In the last step, only the variables from the dashboard need to be adjusted.

Set Nextcloud variables

Click on the save icon in the upper right corner and make sure that the "Save current variable values as dashboard default" is checked.

save dashboard

The dashboard is ready. Take a look around and familiarize yourself with the dashboard.

Nextcloud Audit Dashboard in Grafana

Create alert rules for notification

Since we are not in front of the screen at all times, rules for alerting must be created.

To do this, we use the Prometheus alert manager previously installed via Docker.

The rules are created via YAML code in the loki/rules folder.
To do this, we must first create a new tenant folder for the rules. For some reason, Loki has adopted the name "fake".

cd loki/rule
mkdir fake
cd fake
touch nextcloud.yaml

Rules for notification are created in the nextcloud.yaml file.

Rules consist of:
- Name
- Rule
- Expression in LogQL syntax
- Label for severity
-  annotation.

You can check out some sample rules on my git to get started.

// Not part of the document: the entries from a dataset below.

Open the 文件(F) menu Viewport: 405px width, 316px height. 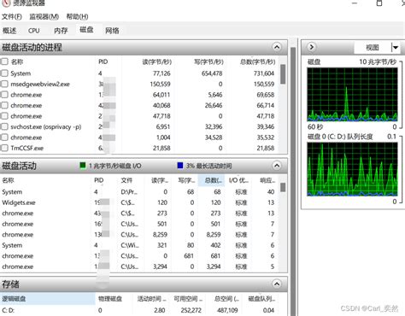[x=12, y=16]
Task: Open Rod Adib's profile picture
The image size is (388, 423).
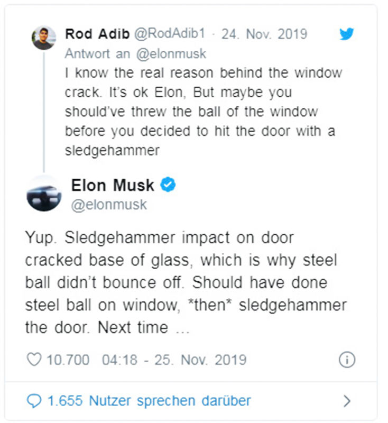Action: (x=44, y=38)
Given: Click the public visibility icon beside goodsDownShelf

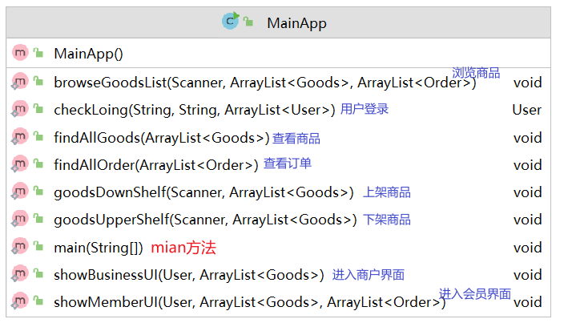Looking at the screenshot, I should (38, 192).
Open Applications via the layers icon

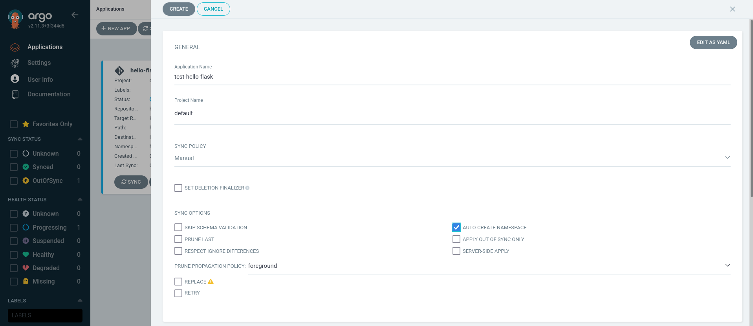[x=15, y=47]
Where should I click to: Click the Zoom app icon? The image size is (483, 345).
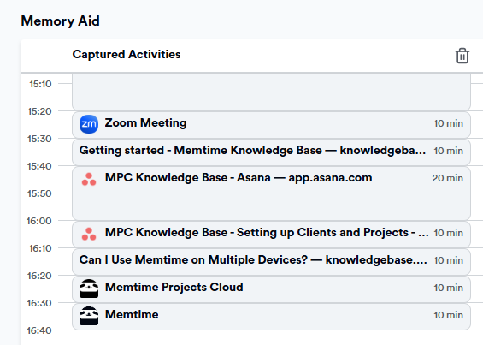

The rules are enough to make a few things for yourself. Of course, you can also simply adopt them.

Save the file and make sure that every space is in its correct place (YAML syntax!).

Restart the container stack:

docker-compose down && docker-compse up -d

Continue on the Grafana interface and look at the item "Alert rules".

Grafana Alert Rules

Grafana fetches the alert rules via API. You should see some new rules.

Nextcloud rules in Grafana

A few more things

I strongly advise to run Grafana, Loki and Promtail only behind a reverse proxy for security reasons.

The source code to the dashboard is freely available on Github.

The dashboard took a bit of a cue from Voidquark's dashboard, which however came to my attention relatively late.